[Dataset items]
+ + +

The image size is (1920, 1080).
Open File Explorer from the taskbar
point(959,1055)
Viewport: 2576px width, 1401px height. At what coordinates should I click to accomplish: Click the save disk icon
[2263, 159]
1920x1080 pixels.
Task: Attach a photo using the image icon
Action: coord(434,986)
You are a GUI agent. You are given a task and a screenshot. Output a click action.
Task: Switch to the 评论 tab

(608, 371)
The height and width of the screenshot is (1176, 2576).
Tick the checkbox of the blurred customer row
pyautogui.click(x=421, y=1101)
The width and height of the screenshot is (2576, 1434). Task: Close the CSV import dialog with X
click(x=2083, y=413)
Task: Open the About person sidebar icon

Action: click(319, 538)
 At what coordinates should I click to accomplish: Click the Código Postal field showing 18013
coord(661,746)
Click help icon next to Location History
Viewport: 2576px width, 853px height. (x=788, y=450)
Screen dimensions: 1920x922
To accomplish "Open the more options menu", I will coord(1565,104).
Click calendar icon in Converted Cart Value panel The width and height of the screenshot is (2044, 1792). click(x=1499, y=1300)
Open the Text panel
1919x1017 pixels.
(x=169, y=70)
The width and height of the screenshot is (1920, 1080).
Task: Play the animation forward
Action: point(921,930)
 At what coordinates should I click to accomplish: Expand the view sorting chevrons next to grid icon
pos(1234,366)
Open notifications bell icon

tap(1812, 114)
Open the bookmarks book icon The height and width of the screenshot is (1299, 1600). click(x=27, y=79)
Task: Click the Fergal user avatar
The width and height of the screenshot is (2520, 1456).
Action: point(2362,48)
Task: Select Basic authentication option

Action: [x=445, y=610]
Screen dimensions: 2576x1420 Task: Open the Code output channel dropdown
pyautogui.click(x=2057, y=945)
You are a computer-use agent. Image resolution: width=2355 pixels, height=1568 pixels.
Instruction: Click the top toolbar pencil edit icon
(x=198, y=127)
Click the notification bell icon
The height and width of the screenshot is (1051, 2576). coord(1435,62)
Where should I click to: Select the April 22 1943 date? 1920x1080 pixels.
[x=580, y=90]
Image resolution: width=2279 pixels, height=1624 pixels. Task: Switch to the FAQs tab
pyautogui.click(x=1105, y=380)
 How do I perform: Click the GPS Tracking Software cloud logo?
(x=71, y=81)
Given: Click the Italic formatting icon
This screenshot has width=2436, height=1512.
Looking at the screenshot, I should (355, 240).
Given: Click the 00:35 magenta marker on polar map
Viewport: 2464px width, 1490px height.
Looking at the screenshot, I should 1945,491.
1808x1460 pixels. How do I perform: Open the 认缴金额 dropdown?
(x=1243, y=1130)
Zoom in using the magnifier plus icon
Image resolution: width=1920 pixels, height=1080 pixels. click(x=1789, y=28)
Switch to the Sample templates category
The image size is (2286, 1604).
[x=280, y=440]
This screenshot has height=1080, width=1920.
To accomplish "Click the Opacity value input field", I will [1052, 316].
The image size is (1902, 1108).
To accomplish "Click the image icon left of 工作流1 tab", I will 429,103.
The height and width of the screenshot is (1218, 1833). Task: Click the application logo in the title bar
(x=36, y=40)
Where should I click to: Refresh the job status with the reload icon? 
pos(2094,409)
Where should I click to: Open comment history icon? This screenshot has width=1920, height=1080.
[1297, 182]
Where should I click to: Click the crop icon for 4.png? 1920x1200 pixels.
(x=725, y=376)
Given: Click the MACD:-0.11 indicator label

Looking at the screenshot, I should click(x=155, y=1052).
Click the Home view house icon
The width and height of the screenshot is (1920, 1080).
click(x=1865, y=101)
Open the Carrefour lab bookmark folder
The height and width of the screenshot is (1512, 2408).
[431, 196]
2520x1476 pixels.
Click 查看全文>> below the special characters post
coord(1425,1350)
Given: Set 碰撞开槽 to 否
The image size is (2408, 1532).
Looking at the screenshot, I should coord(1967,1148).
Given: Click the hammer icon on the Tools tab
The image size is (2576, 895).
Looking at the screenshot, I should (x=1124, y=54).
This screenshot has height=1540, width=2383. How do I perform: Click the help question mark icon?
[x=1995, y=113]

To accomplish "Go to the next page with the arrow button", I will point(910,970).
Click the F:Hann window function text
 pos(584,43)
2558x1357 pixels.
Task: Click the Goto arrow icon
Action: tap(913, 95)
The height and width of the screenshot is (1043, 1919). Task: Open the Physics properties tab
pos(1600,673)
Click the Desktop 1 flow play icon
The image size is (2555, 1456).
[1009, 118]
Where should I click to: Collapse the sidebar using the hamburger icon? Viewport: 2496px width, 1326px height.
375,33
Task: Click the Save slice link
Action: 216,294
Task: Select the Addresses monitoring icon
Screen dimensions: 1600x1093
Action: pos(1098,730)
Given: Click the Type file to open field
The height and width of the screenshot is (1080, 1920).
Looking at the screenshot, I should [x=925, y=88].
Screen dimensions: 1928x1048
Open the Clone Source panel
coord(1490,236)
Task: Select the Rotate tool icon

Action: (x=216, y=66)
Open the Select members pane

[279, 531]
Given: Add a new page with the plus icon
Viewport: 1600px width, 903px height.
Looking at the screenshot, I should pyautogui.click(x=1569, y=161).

+ + +

**YOUR OBJECTIVE**
Return every line above where "page" appears.

**ANSWER BOX**
To accomplish "Go to the next page with the arrow button", I will point(910,970).
Given: Add a new page with the plus icon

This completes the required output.